--- Begin Given data ---
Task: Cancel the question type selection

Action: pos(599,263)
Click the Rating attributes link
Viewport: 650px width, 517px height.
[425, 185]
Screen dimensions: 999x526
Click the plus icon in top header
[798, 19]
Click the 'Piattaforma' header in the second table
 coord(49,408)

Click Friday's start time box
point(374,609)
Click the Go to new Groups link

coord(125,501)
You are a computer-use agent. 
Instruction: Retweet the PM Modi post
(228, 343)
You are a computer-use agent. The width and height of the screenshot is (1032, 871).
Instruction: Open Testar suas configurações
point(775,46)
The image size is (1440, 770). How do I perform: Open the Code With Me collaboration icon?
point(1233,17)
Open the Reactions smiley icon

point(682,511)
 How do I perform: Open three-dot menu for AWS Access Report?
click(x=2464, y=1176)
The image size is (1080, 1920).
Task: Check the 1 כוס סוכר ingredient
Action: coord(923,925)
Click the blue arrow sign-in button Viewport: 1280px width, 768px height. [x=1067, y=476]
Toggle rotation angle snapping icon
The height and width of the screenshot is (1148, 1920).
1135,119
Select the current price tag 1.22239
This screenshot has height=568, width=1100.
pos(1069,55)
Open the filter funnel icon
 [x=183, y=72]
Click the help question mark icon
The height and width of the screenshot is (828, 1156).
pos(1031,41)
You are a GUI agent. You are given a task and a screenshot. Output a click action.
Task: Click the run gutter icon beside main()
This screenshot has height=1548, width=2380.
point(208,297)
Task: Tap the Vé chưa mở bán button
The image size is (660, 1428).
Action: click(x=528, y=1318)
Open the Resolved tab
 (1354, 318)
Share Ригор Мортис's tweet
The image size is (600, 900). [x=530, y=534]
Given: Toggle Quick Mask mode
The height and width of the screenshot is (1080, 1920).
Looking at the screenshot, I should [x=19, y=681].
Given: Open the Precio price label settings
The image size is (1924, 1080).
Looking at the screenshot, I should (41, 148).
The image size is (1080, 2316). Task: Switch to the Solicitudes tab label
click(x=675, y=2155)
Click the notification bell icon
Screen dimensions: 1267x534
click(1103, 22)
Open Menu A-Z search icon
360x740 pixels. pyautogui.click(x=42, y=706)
--- End Given data ---
Task goal:
Select every line from the entries above that contains the string "question" and copy those lines. Matching is case-sensitive.

Solution for this problem:
Task: Cancel the question type selection
Click the help question mark icon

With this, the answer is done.